Goal 1
In the thread below on restoring faded paint by hand, rewrite the part starting at "## -Kev- (Oct" and ending at "the colour really.", changing "swirlmarks" to "scratches".

— START OF Passage —

# Faded paint restoring by hand?



## Ash4ord (Feb 25, 2010)

I have a old vw passat with sligthly faded green paintowork, is it possible to do a half decent job of bringing the paint back up to a fuller colouer by hand? if doing it by hand what products would you recomend i used?

heres a couple of rubbish pics of the car


----------



## -Kev- (Oct 30, 2007)

autoglym super resin polish would be my first choice by hand, or paint renovator for more bite. tbh, a machine polisher would be better as it would give better, faster results


----------



## Ash4ord (Feb 25, 2010)

I have had a couple of quote for machine polishing the cheapest i have fould local to me ( west midlands) is £200 which i cant justify spending on this car as it didnt cost much more than that lol, im not after a perfect finish, infact im not fussed about swirlmarks or a high shine, i just want to restore the colour really.

— END OF Passage —

Goal 2
Please copy the records below exactly, starting at the line that contains "Given: Follow the" and ending at the line that contains "Action: pyautogui.click(x=746, y=375)", and leave the pictures out.

— START OF Raw data —

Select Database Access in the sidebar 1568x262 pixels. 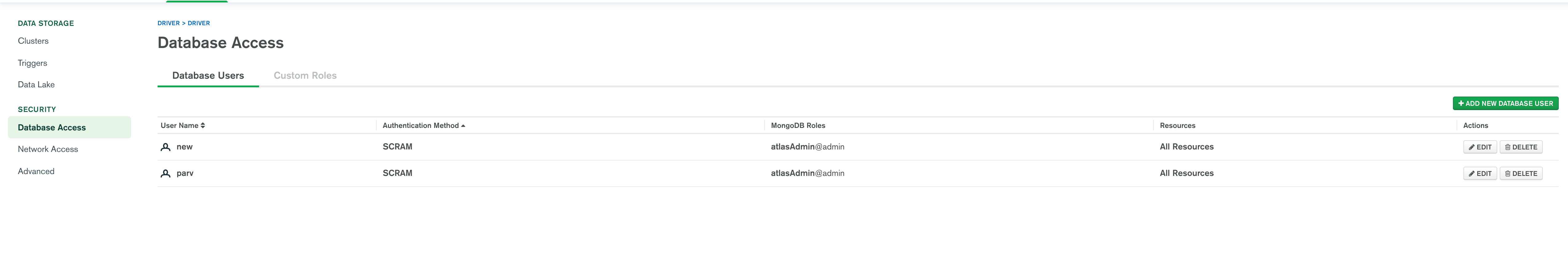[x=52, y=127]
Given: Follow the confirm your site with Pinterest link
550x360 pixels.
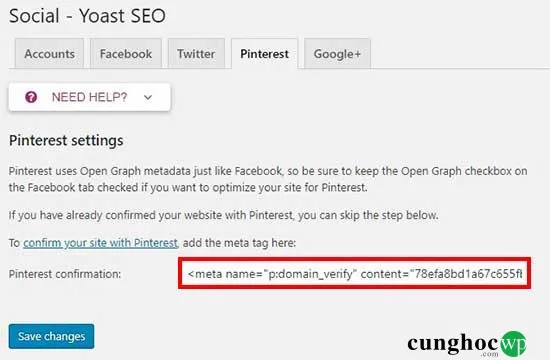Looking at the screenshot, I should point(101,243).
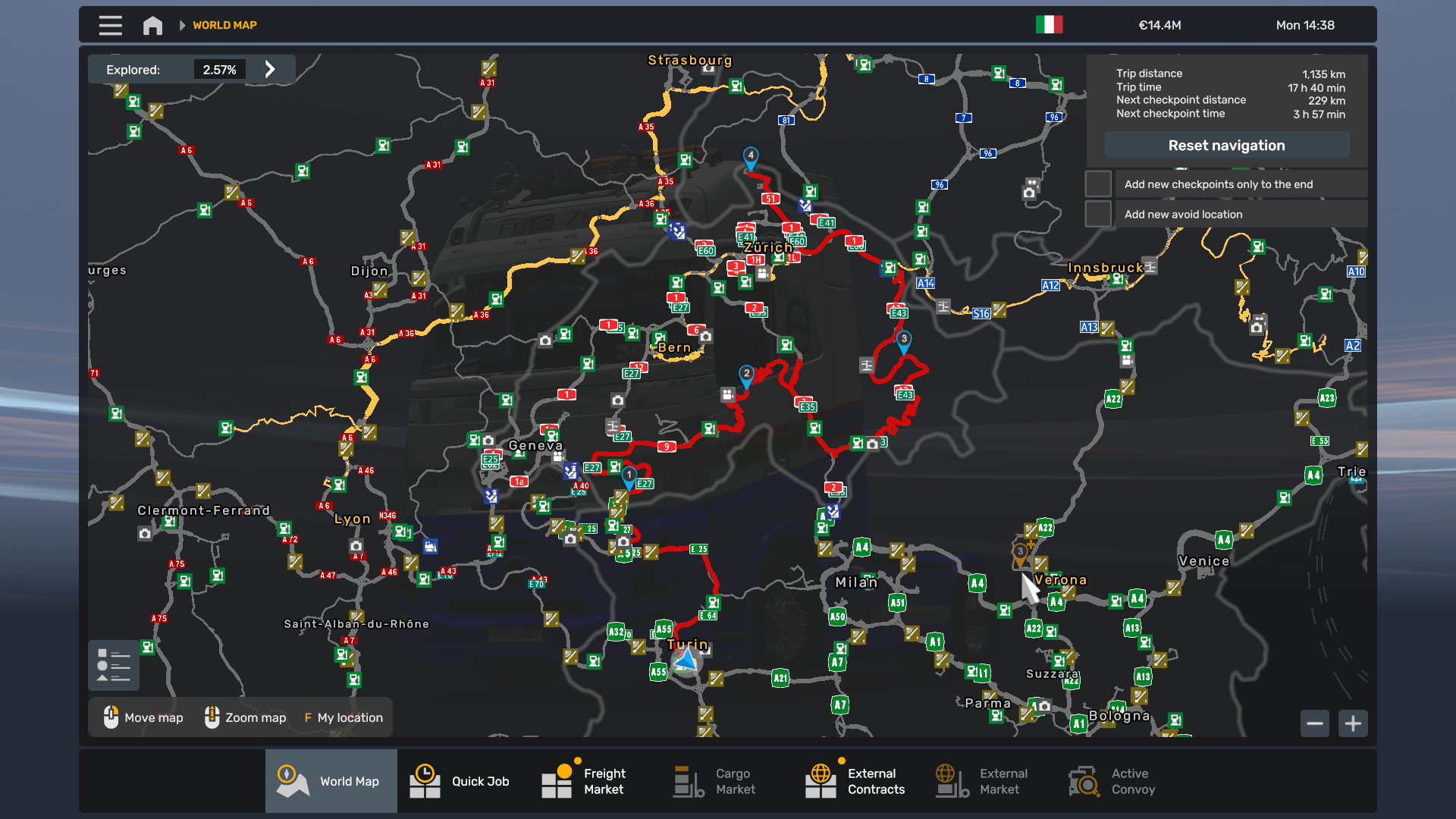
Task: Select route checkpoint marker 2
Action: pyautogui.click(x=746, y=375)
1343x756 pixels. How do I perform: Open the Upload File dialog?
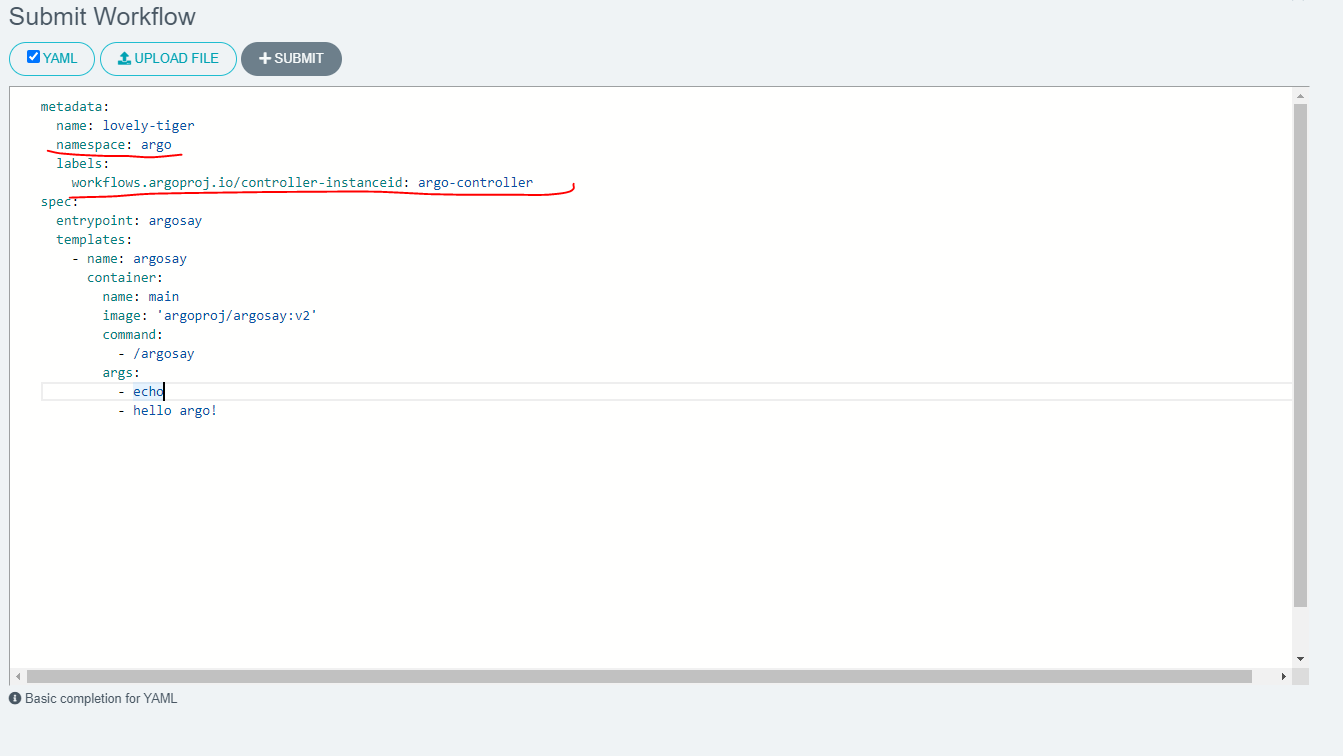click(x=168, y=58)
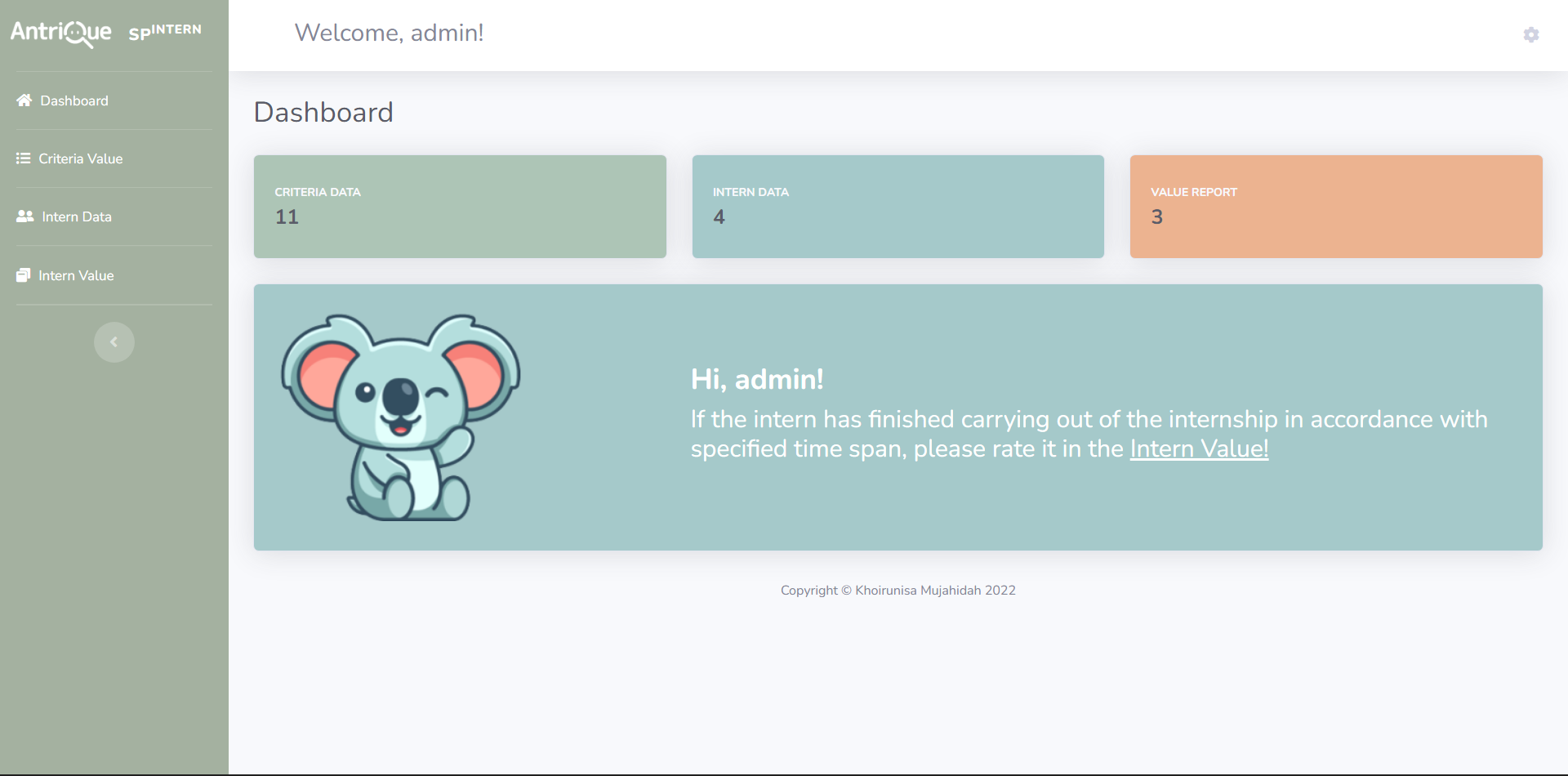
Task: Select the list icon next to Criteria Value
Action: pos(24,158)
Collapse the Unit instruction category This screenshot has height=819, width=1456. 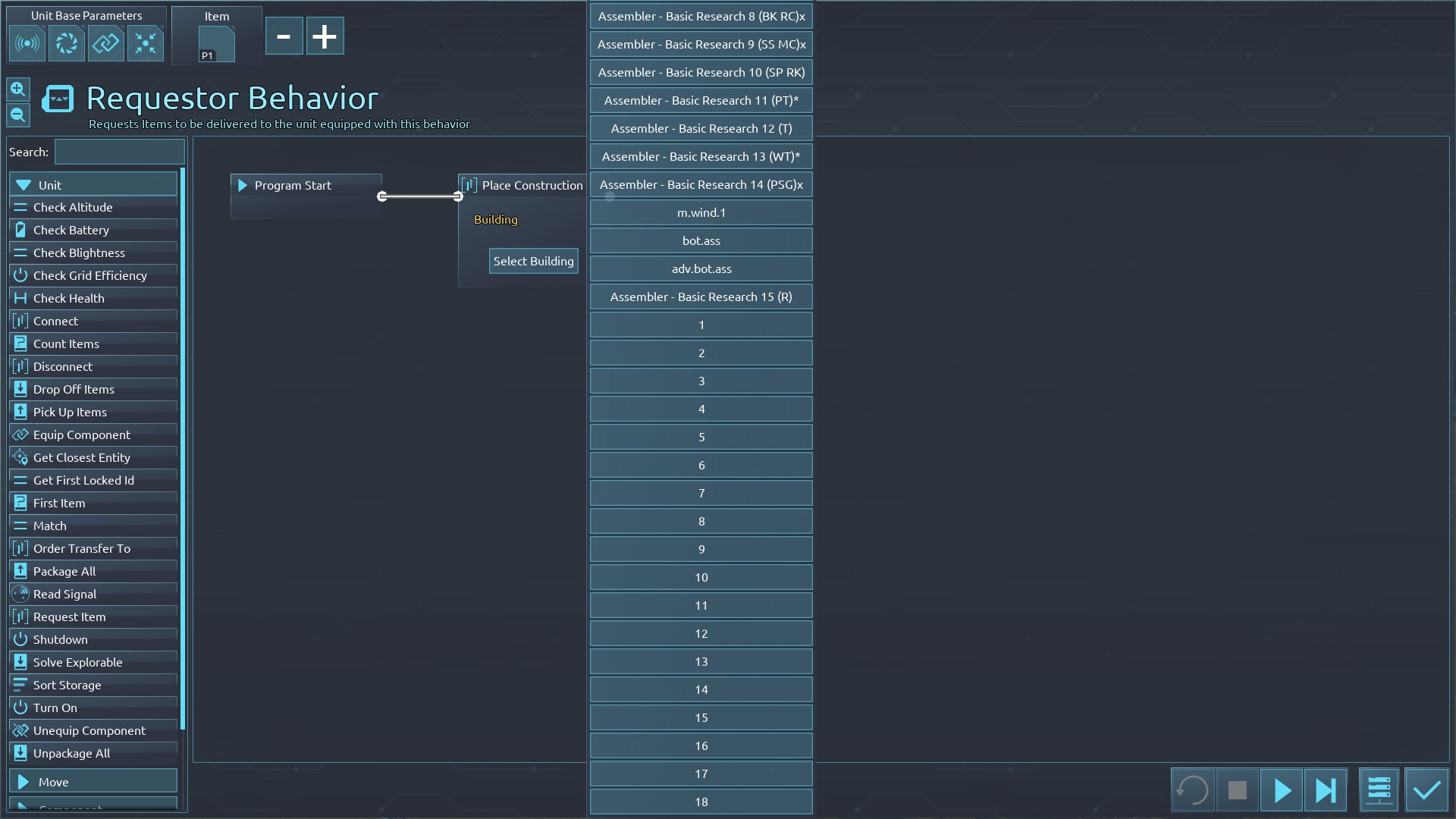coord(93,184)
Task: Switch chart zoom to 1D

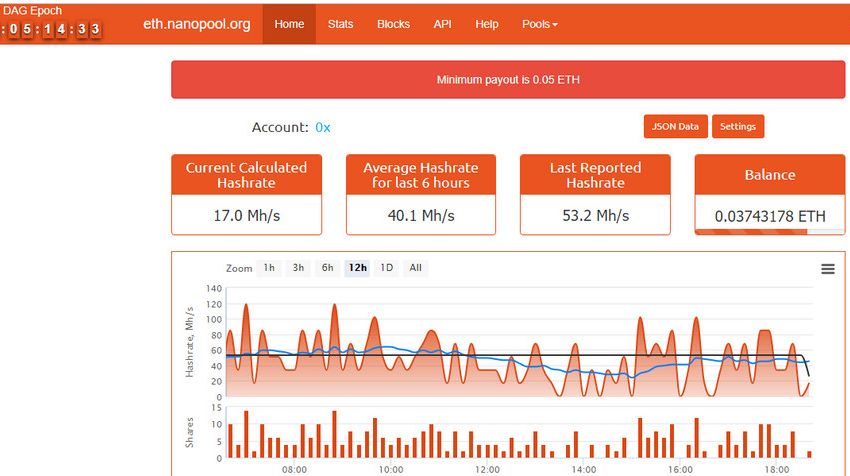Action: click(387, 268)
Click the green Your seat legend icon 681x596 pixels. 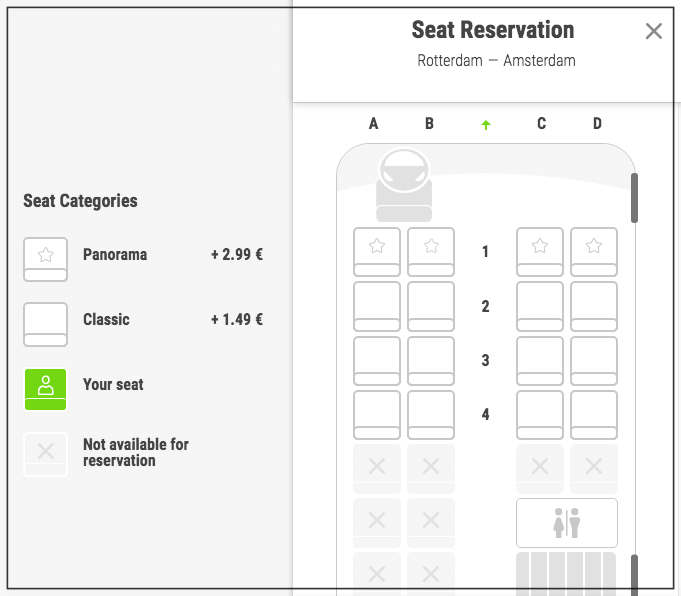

— END OF Raw data —

Task answer 1
## -Kev- (Oct 30, 2007)

autoglym super resin polish would be my first choice by hand, or paint renovator for more bite. tbh, a machine polisher would be better as it would give better, faster results


----------



## Ash4ord (Feb 25, 2010)

I have had a couple of quote for machine polishing the cheapest i have fould local to me ( west midlands) is £200 which i cant justify spending on this car as it didnt cost much more than that lol, im not after a perfect finish, infact im not fussed about scratches or a high shine, i just want to restore the colour really.

Task answer 2
Given: Follow the confirm your site with Pinterest link
550x360 pixels.
Looking at the screenshot, I should point(101,243).
Task: Select route checkpoint marker 2
Action: pyautogui.click(x=746, y=375)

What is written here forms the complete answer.